Others are better placed and have much more expertise to theorise loneliness. My focus is on thinking about how playing out – an international movement promoting temporary residential road closures to enable children to play and neighbours to meet, involving over 800 streets in nearly 80 UK local authorities – might create the space and atmosphere for connection and present a radical challenge to the erosion of social infrastructures and community spaces, broadly defined.

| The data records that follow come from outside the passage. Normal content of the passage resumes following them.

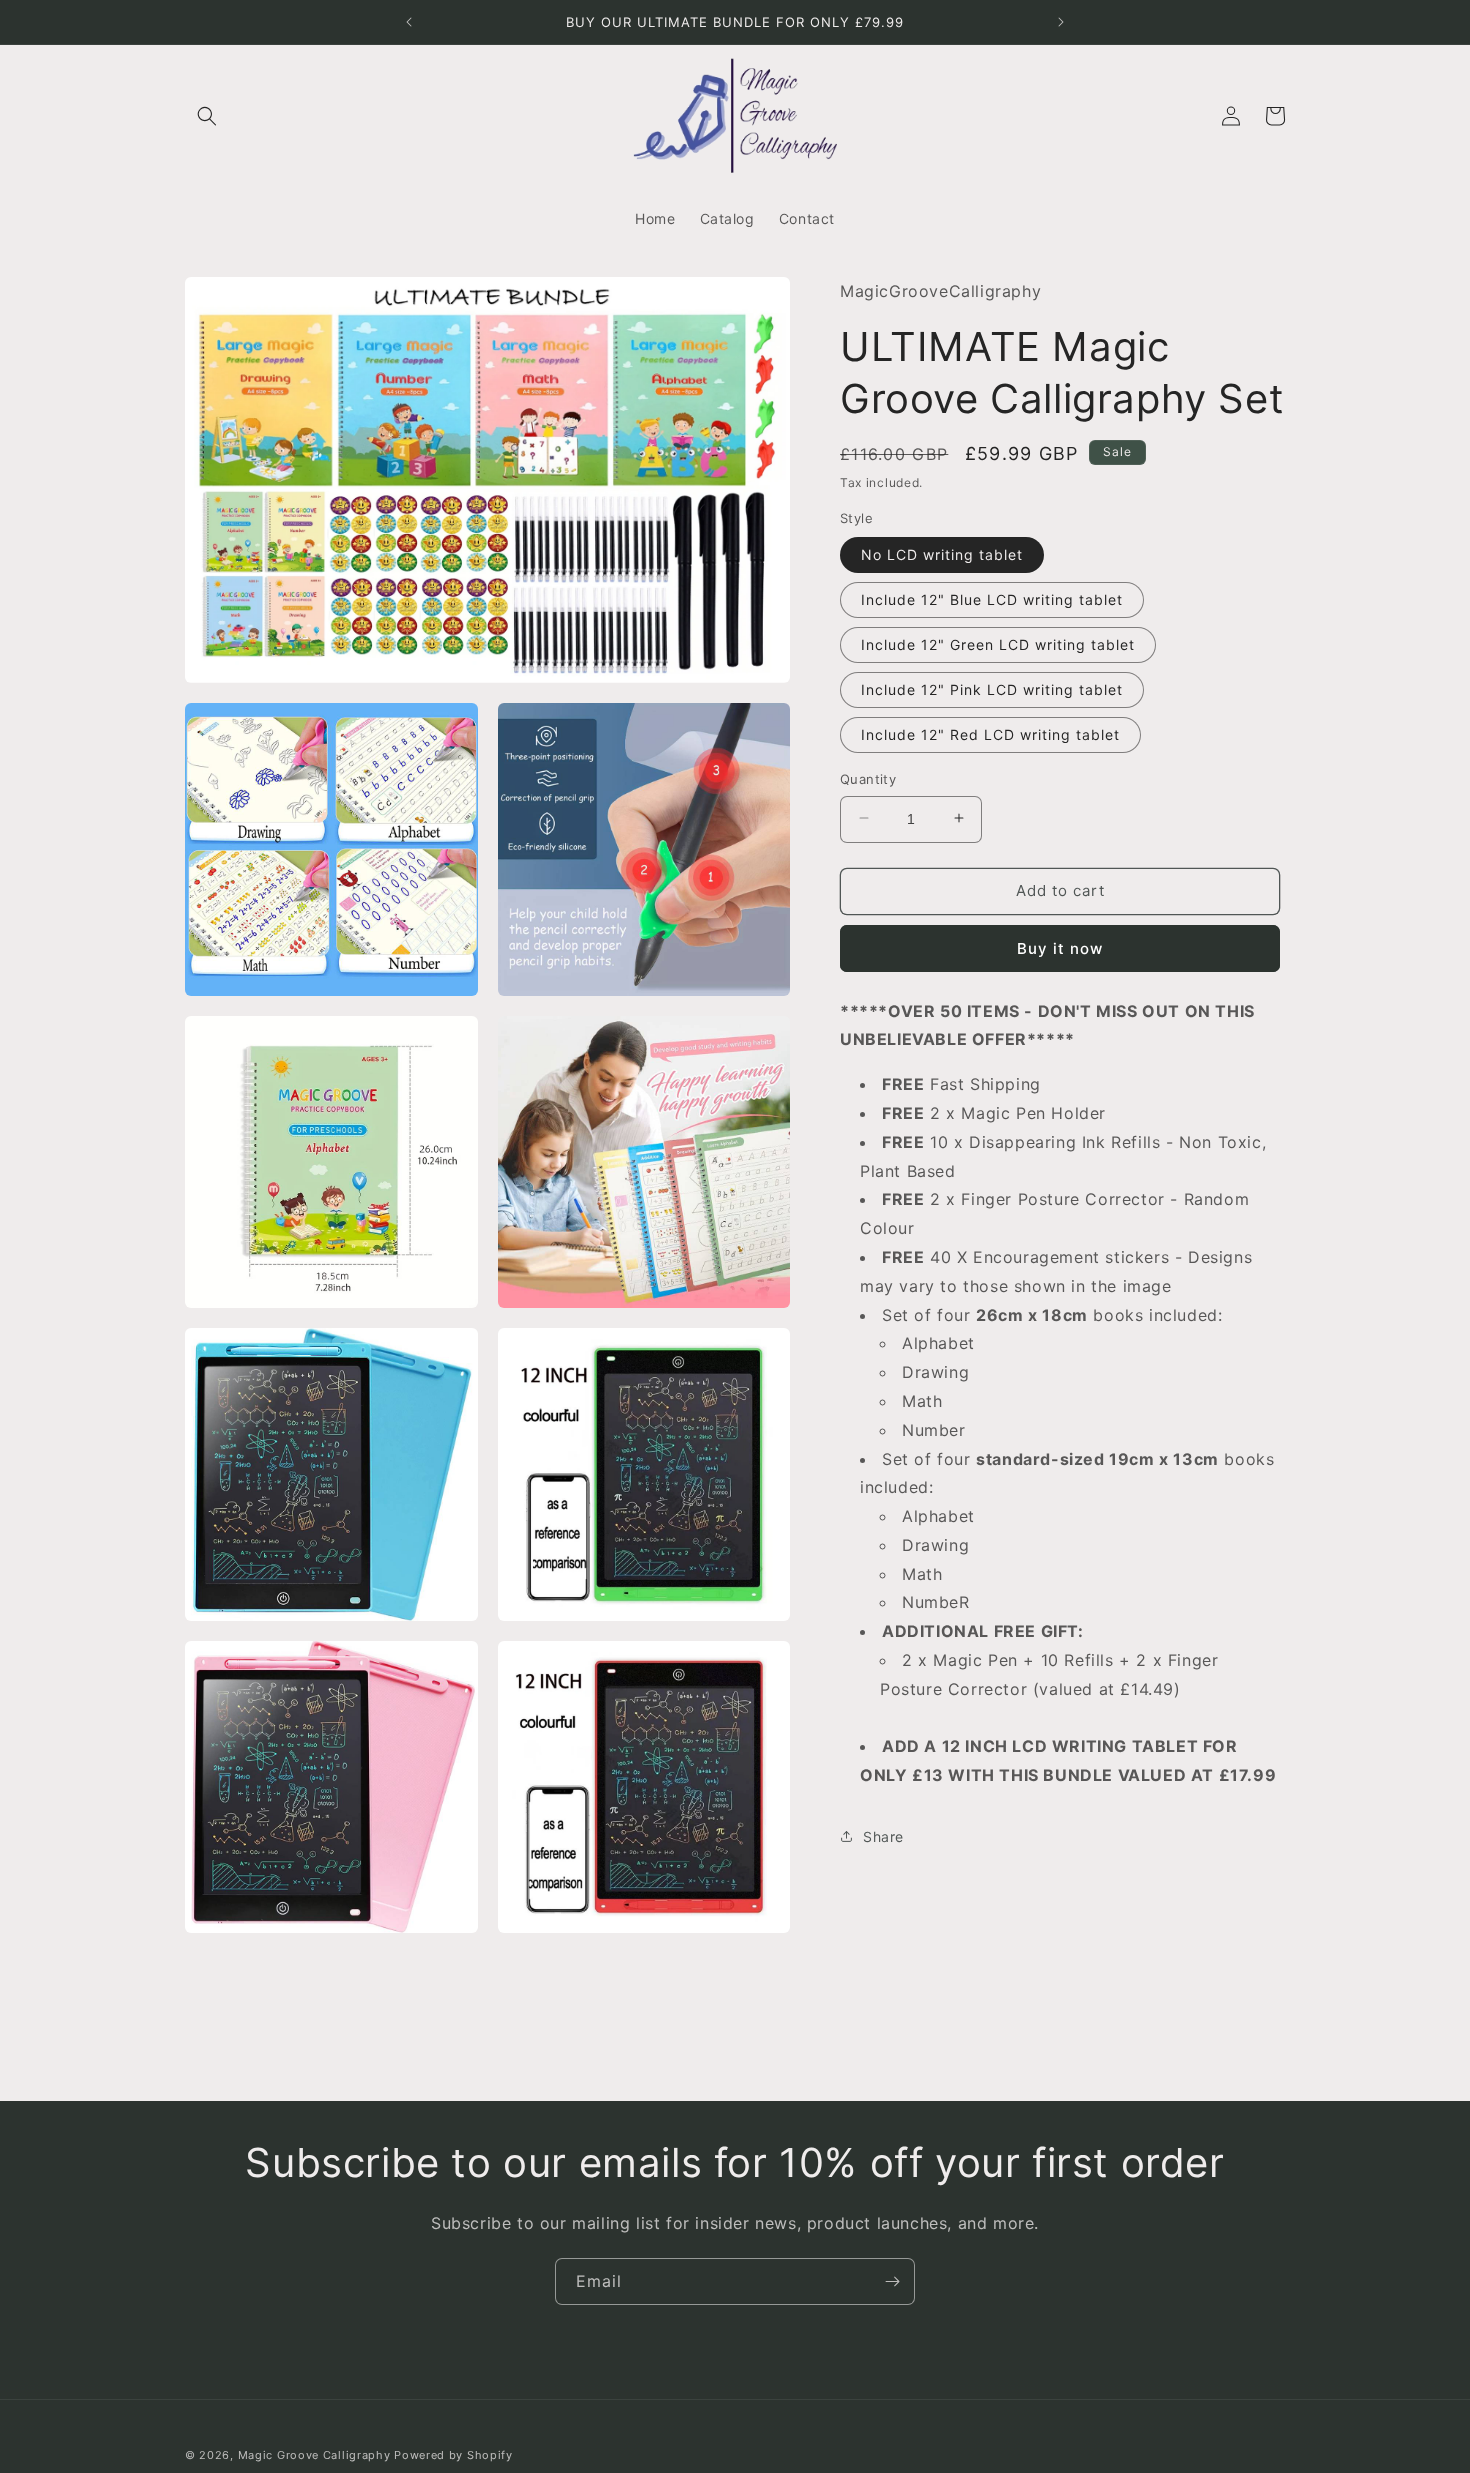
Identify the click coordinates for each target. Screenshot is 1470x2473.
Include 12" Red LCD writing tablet (990, 733)
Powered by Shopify (453, 2455)
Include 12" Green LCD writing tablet (998, 643)
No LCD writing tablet (942, 553)
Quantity (868, 778)
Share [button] (883, 1836)
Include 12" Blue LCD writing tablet (992, 598)
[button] (207, 116)
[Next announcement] (1061, 22)
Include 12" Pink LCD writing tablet (992, 688)
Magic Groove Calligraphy (314, 2455)
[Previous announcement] (409, 22)
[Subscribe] (892, 2281)
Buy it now (1060, 947)
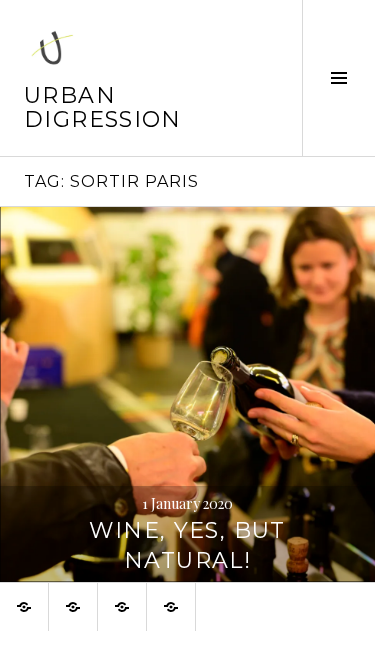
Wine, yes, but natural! (187, 545)
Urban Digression (103, 107)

Academic literatures demonstrate that play itself and spending time outdoors are critical for the formation of a sense of belonging and for relationships to wider communities (Lester and Russell 2010, Gill 2007; Prisk and Cusworth 2018); and streets have long been identified as potential spaces of encounter (Hubbard and Lyon 2018). Recent research by Playing Out (2017) suggested that these benefits are evident on streets that play out. 91% of participants knew more people on their street as a result of playing out, and 84% felt they belonged more in their neighbourhood. In pilot research carried out with streets that play out in North Tyneside, particular forms of sociability that enabled emotional, social, and material flows between neighbours and facilitated a positive reinvigoration of relationships on streets were regularly identified (Stenning 2018).

Although the government’s strategy argues that “loneliness doesn’t discriminate”, there is considerable evidence (DDCMS 2018; What Works 2018) that particular populations are more at risk, such as those with disabilities, special needs, or poor physical or mental health (and their families), new parents, carers, and those who have recently moved home (especially if in the context of bereavement or separation). There is also considerable evidence of loneliness amongst children and young people (Action for Children 2017). These are also groups that have been particularly hard-hit by cuts to benefits and to statutory services, for whom access to spaces to meet and find support are likely to have diminished in the context of austerity (Stenning and Hall 2018). Yet, these are also groups which are likely to be well-represented on streets where neighbours play out.

My research around these themes is focused on two deeply interconnected projects.

The first, developed collaboratively with Playing Out, is centred on the desire to build an evidence base around playing out and loneliness and identify strategies to develop playing out in particular ways that might alleviate loneliness. This is funded by Newcastle University’s Social Justice Fund and will be based on pilot research in Bristol in the first half of 2019.

The second is a broader – as yet unfunded – project which asks how playing out shapes residents’ attachments, material and emotional, to their streets and the people on them and how play has the potential to challenge the erosion of relationships in everyday places. It is rooted in an idea of potential space, developed from the work of Donald Winnicott and defined as “an inviting and safe interpersonal field in which one can be spontaneously playful while at the same time connected to others” (Casement, 1985, 162). This part of the research seeks to think about how playing out might connect not only to the reported rise in loneliness, but also to longer-standing debates about austerity and neoliberalism and their impacts on communities and relationships. Through this, it connects to ideas about the loss of shared spaces of intergenerational encounter and community and of social infrastructures (Klinenberg 2018) and about a continuing decline in the quality of relationships in our everyday lives (Rustin 2013), including with our neighbours (The Young Foundation 2010).

Play on streets is about making connections, in all sorts of material and emotional ways, but it also offers me an opportunity to think about and make connections between lots of different literatures and ideas that excite me.